Monday, Feb. 12, 1990
Knocking Monogamy
It took two years of screening before New Jersey's controversial Bishop John Spong approved J. Robert Williams, 34, as the first Episcopal man to be ordained a priest while openly living in a gay relationship. It took six weeks for the bishop to decide the ordination was a big mistake. Williams has now been forced out of his job at a gay ministry while the diocese investigates whether he misrepresented his moral beliefs.

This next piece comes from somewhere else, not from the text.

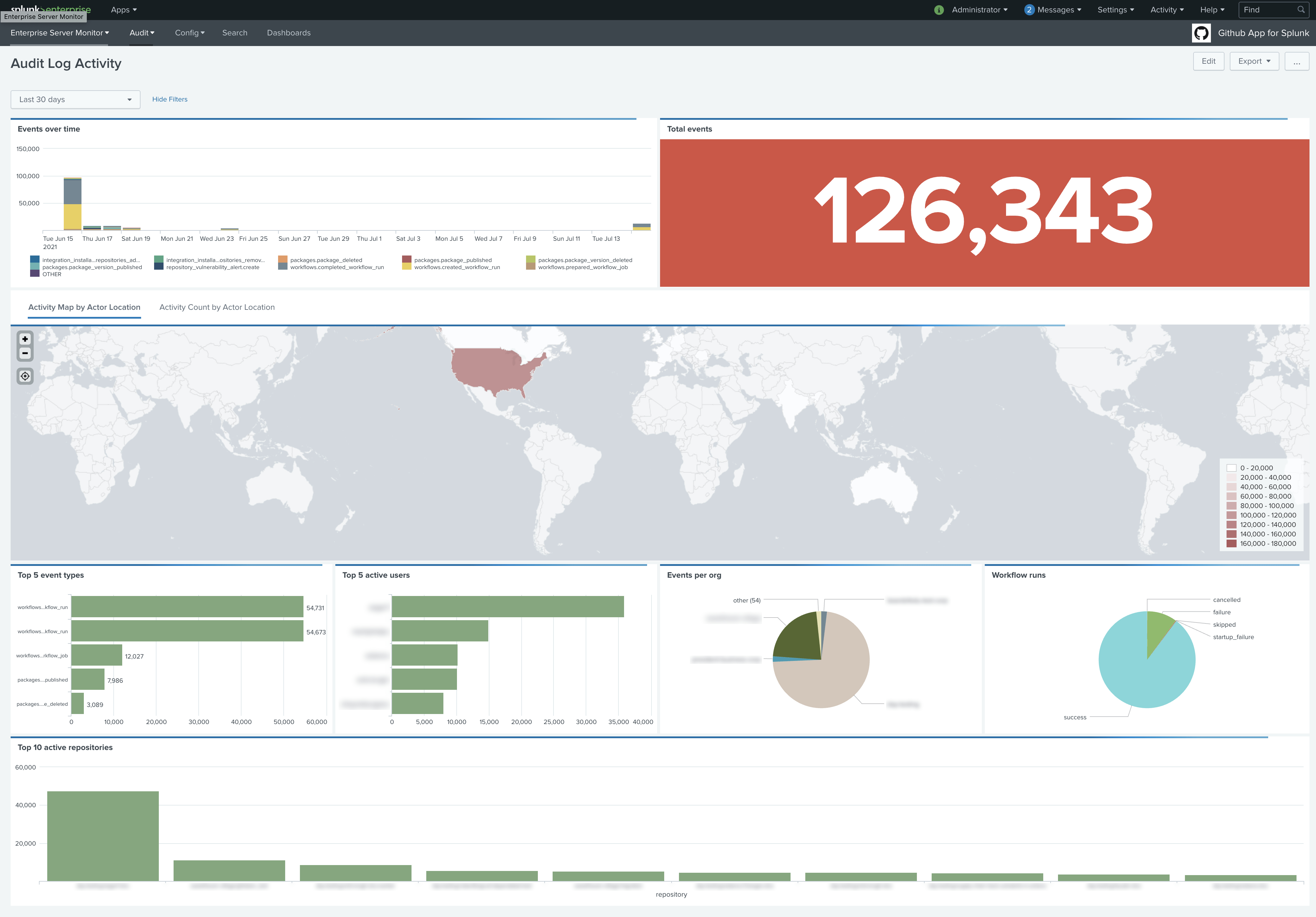
Task: Click the map reset-to-home target icon
Action: pyautogui.click(x=25, y=376)
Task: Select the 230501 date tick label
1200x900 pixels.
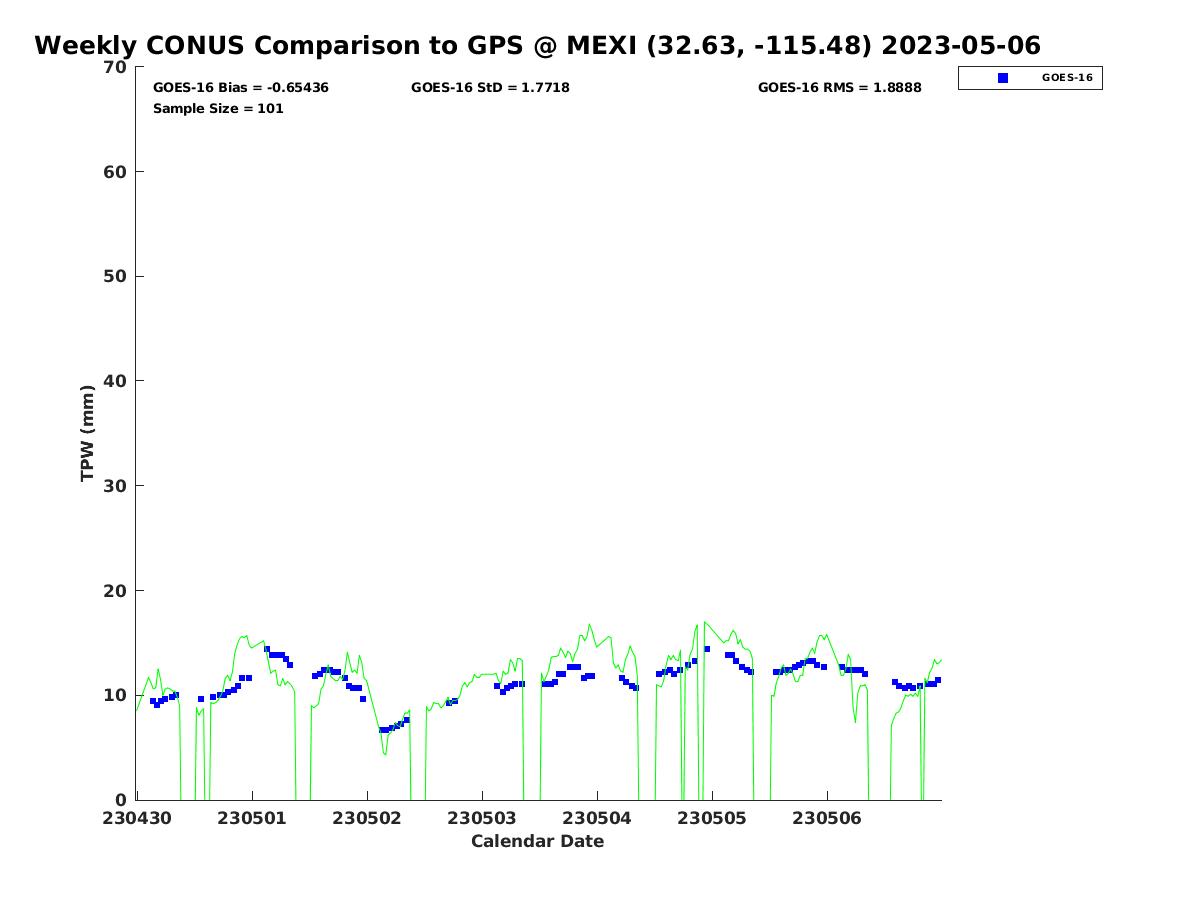Action: [x=252, y=817]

Williams' downfall resulted from his remarks at a Detroit symposium on gay marriages: "Monogamy is as unnatural as celibacy. If people want to try, O.K., but the fact is, people are not monogamous. It is crazy to hold up this ideal and pretend it's what we're doing and we're not." Having thus dismissed the traditional concept of Christian marriage, Williams told a questioner in rather crude terms that Mother Teresa of Calcutta would be better off if she had had sex. All that was too much even for Bishop Spong, who also wants to overturn Judeo-Christian sexual limitations but encourages "committed" relationships, gay or straight, with lifelong monogamy as the ideal.
Williams apologized for belittling Mother Teresa but stuck by his anti- monogamy stand. He plans to defy the bishop's request to cease all priestly activities until the case is settled. Says he: "If ((Spong)) wants to spend another quarter-million dollars, he can take me to trial." And speaking of trials, conservative Episcopalians are planning to file charges against Bishop Spong himself for ordaining an active gay.